Of particular importance in the work was the gradual development of the child’s inner space and the ability to create a “container” for affective experiences. The symptom of silence was viewed as a form of defense and an expression of loyalty to the parental system, which did not allow for the expression of feelings and autonomy. Despite the premature termination of therapy, the result was sustainable: the child began speaking after several months, the symptom did not recur, and the level of adaptation increased significantly. This case highlights the importance of building a trusting relationship, the ability to withstand stress, and the importance of psychoanalytic interpretation of symptoms, even in conditions of limited therapeutic contact.
Thus, the author’s experience is consistent with the observations of other researchers who have described successful cases of integrative therapy for children with selective mutism. Several publications (Fernandez & Sugay, 2016; Un, 2010; Gulesen et al., 2022; Ale et al., 2013) emphasize the combination of play, behavioral, and supportive techniques with attention to the child’s inner world, their anxiety, and their need for symbolization.

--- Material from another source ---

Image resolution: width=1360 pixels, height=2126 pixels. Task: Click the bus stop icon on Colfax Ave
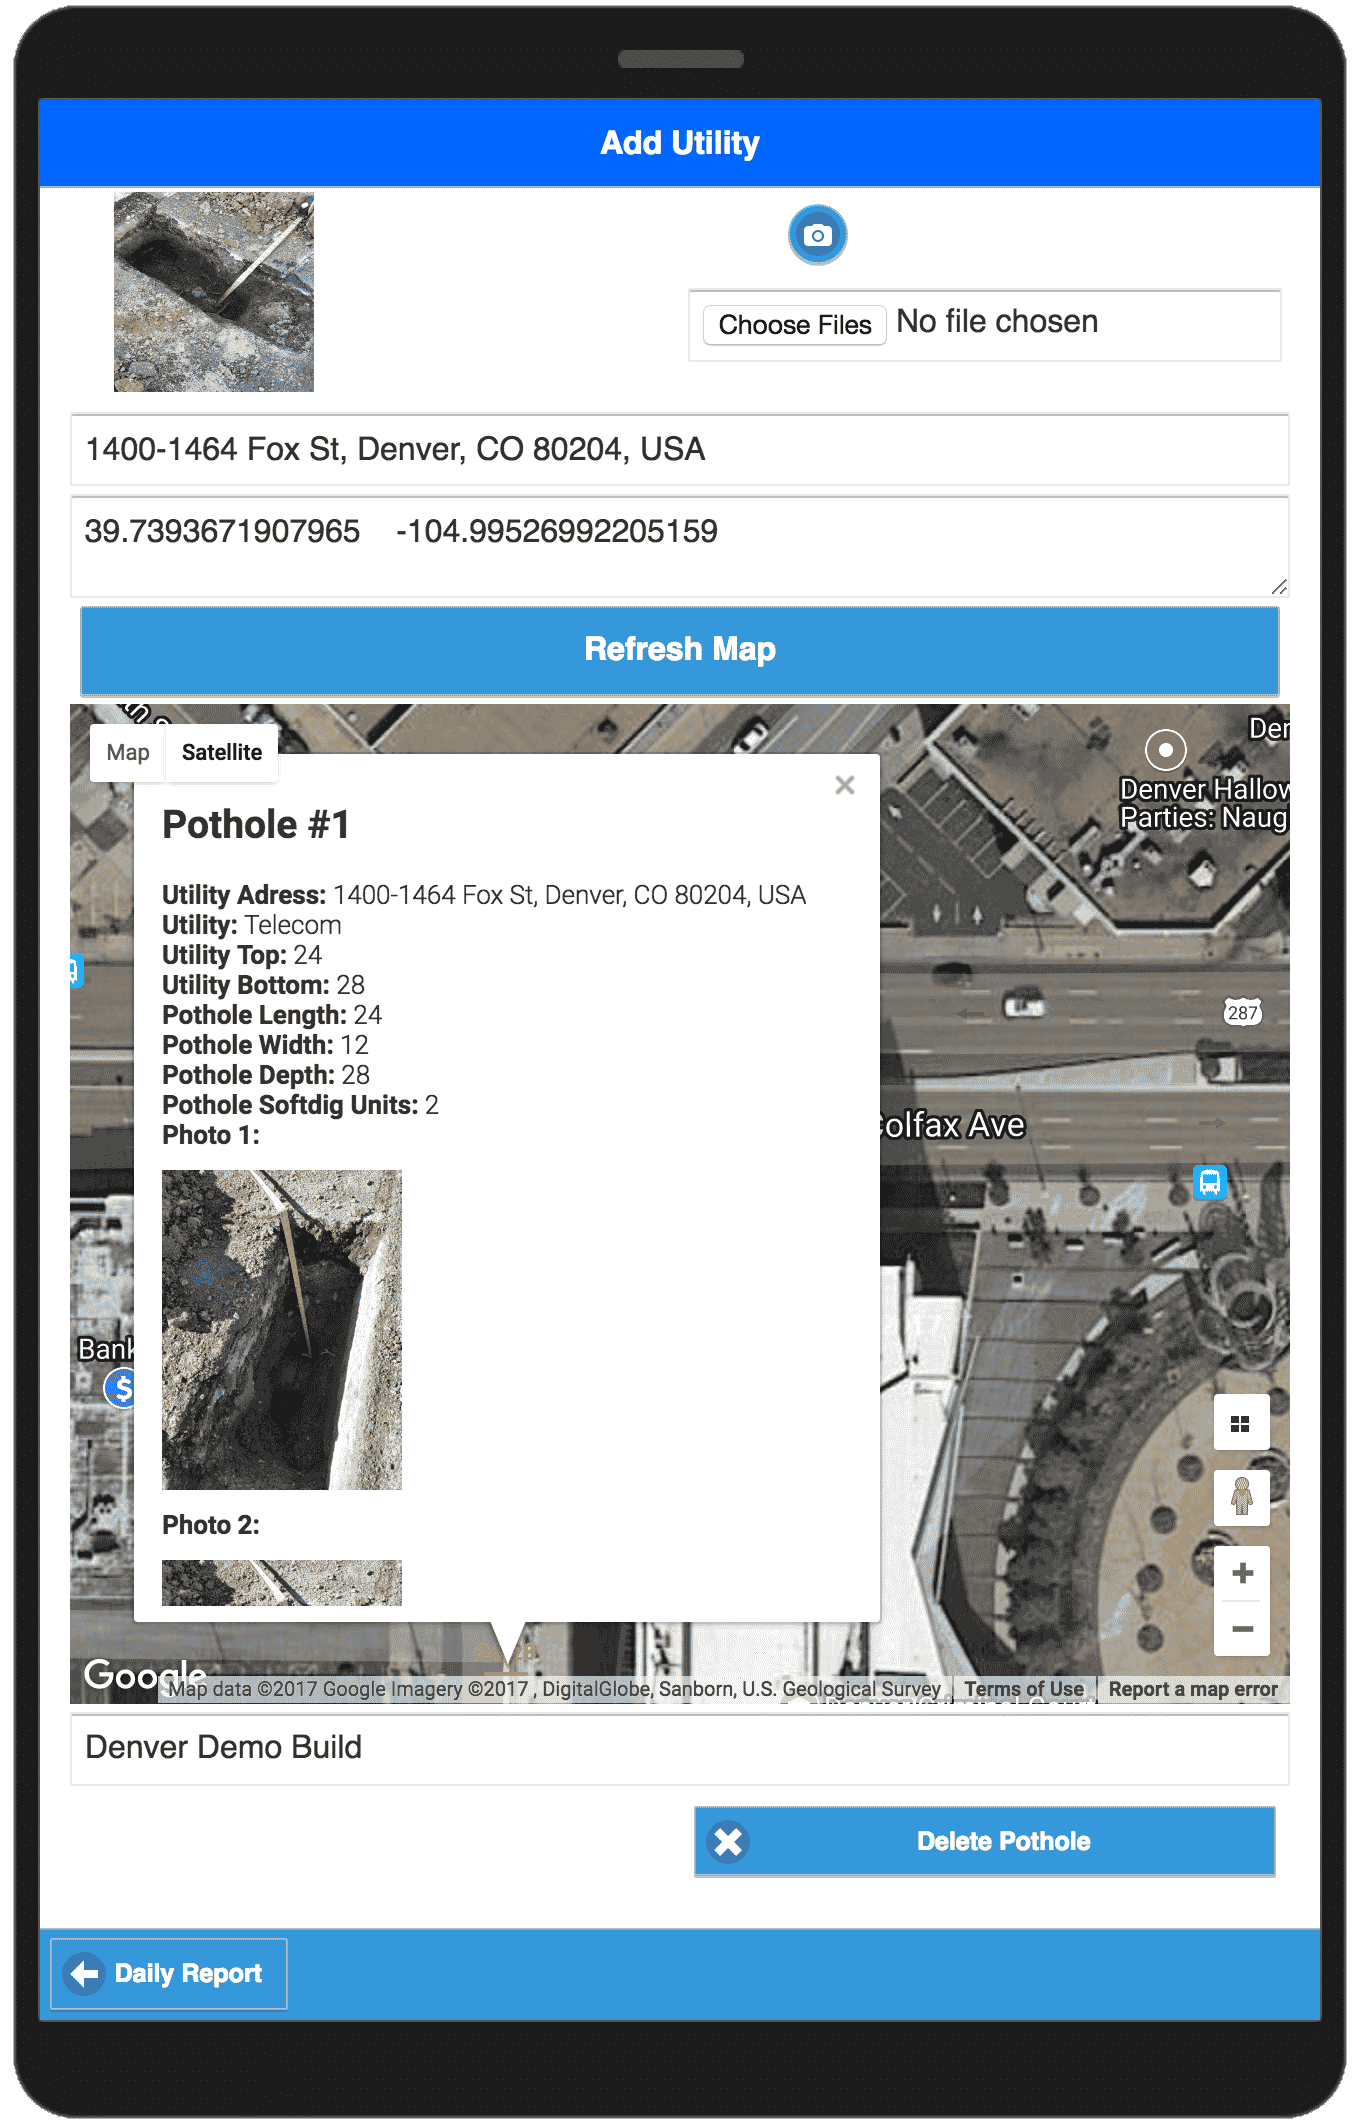(1210, 1183)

Mitya and his “Secret Box”. Psychoanalytic Thinking in the Integrative Therapy of Selective Mutism
Annotation
The article presents the clinical case of psychotherapy for an eight-year-old boy with symptoms of selective mutism, conducted within an integrative framework. The therapy began with child-centered play therapy, which allowed for the establishment of initial contact and the creation of a safe space for affect expression. As the relationship developed, the focus shifted to psychoanalytic understanding, including the analysis of transference and countertransference dynamics. It is shown how, through play and symbolization, the child was gradually able to express emotions and regain speech. The article also discusses the role of the family system in maintaining the symptom and the importance of family therapy. The conclusions are compared with the findings from psychoanalytic studies by Jungerman, Berko, and Vasilieva.
Keywords: selective mutism, child-centered play therapy, psychoanalytic thinking, transference, countertransference, containment, family dynamics, symbolization.
[1] From the works of psychoanalytic therapists that I later studied, it is clear that in each specific case, psychotherapists had to find a way to communicate with silent children, which took quite a long time and required ingenuity from them.